First, the point of a good interview is that you learn something new about the star during the course of a normal conversation (though in the majority of talk shows, the topics are all laid out in advance), which engages the audience. Doing so in a game-show setting makes it weird and disconnected from real life.

Second, putting the star into a budget car further brings them to the level of the audience. It levels the playing field, so to speak. Putting the stars into tricked-out rally cars kills that dead. No normal person will ever buy a rally car.

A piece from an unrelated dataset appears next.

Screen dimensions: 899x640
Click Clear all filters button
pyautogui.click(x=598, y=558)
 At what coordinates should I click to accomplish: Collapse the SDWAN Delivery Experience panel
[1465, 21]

Third, there isn’t a fan who hasn’t dreamed of lapping the legendary Top Gear Test Track. Why else would it have been featured in the two most popular racing games (Gran Tourismo and Forza Motorsport) of all time? The Hot Lap Board is considered by car enthusiasts the world over to be the supercar benchmark (Nürburgring be damned). Car manufacturers realize this. Why else would Koenigsegg sent their CCX back with a wing after the Stig crashed it? How else can you explain why MacLaren, Ferrari, and Porsche have been so reluctant to do a head-to-head shootout there? Chris Harris was able to get his hands on all three and drive them at Portimao. Why? No disrespect to Harris–it was a great film, and he deserves credit for scooping, well, everyone–but it wasn’t Top Gear. And it wasn’t The Track. The Track makes or breaks reputations, and everyone knows it.

No one cares about the fake rally course, and no one ever will.

Addendum 2: One Vision

This is a gimme. It is so obvious, it didn’t even occur to me to say it, but here it is. You absolutely, positively need to hire someone with a single creative vision. Call it hot pants, style, whatever, what you’ve been doing, as pointed out by every single critic and as I’ve touched on above, is copy what is clearly someone else’s vision for the show. You need someone who is both creative and funny, but has a real knowledge of cars as all the previous hosts had… not just people who collect expensive autos. For example, look at Jay Leno’s Garage or Jay Leno’s Garage. It’s a fantastic car show, and it’s nothing like Top Gear or any other car show on television, and it’s because it has a clear and distinct creative vision by a host whose knowledge, enthusiasm and expertise are staggering. If you can’t find a host with that creative drive and vision, you might as well pack up now.

Addendum 3: Ditch the Theme Song

Sacrilege, I know, but you don’t play your ex-wife’s favorite song at your wedding to your new wife, now do you? I would suggest going with Don’t Stop Me Now, as the song has relevance to the history of the show without being linked to any specific host. At the very least, use a different version of the theme.

Addendum 4: Good Bye Chris

Things seem to be moving rather quickly. I hope the allegations are untrue, and if so, I wish Evans nothing but the best, but I will leave that up to the legal system.